The first land route between Black River and Current River crossed the latter at what is now known as Shoemaker's Ferry. The first town in Eastern Randolph County was at this ferry and was known as Cherokee Bay. Several years before the Civil War, as more settlers came into the area, a settlement was begun at what is now known as Old Reyno, one and one-half miles south of present day Reyno, which was originally called Needmore. Later, the town began to be called Cherokee Bay, as the post office had been moved from Shoemaker's Ferry to this place.
The name of Cherokee Bay did not last long, as it was changed to Reyno, a shortening of the name Reynolds. The founder of the town was Dennis Wells Reynolds, who is credited with building the first home in 1857, who had a mercantile business there, and who later became known as the father of the new town, which is located one and one-half mile south of the present town of Reyno.
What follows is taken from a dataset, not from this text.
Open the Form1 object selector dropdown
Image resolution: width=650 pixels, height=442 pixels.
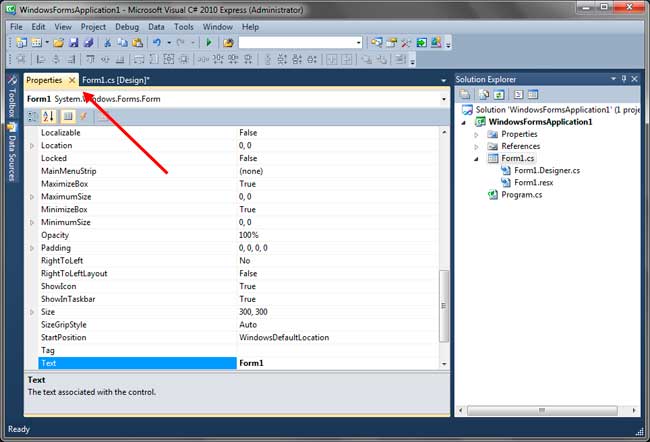pos(442,99)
Among the first settlers were the Luttrells, Herrens, Watsons, Wisners, Owens, Jones, Bowdens, Fords, McCrarys, Womacks, Nelsons, Shavers, Sparkmans, Slavens, Winninghams, and others.
The second road to open in eastern Randolph County was from Pocahontas to what is now Corning, crossing Current River at what later became k nown as Sims Landing, a short distance above the present U.S. Highway 67 bridge between Pocahontas and Biggers.
During early years, a Baptist church was organized and was located on the east bank of Current River about one mile north of the bridge where U.S. Highway 67 crosses the river adjacent to the Old Brumley Cemetery and Brumley home. The church's name was "Liberty", but was known as "Yellow Hall" because of the building's color. People of the Old Reyno community who desired to do so, worshipped in this church. They finally secured a school house on the Joseph Herren land in the Old Reyno community on a plot called "Round Track", named for a horse-racing track which had previously been in operation there. This was near the northeast corner of the northeast of northwest Section 33, Township 20, Range 3E, near the west side of the pond where Joseph M. Herren lived. The church was known as "Round Track Baptist Church".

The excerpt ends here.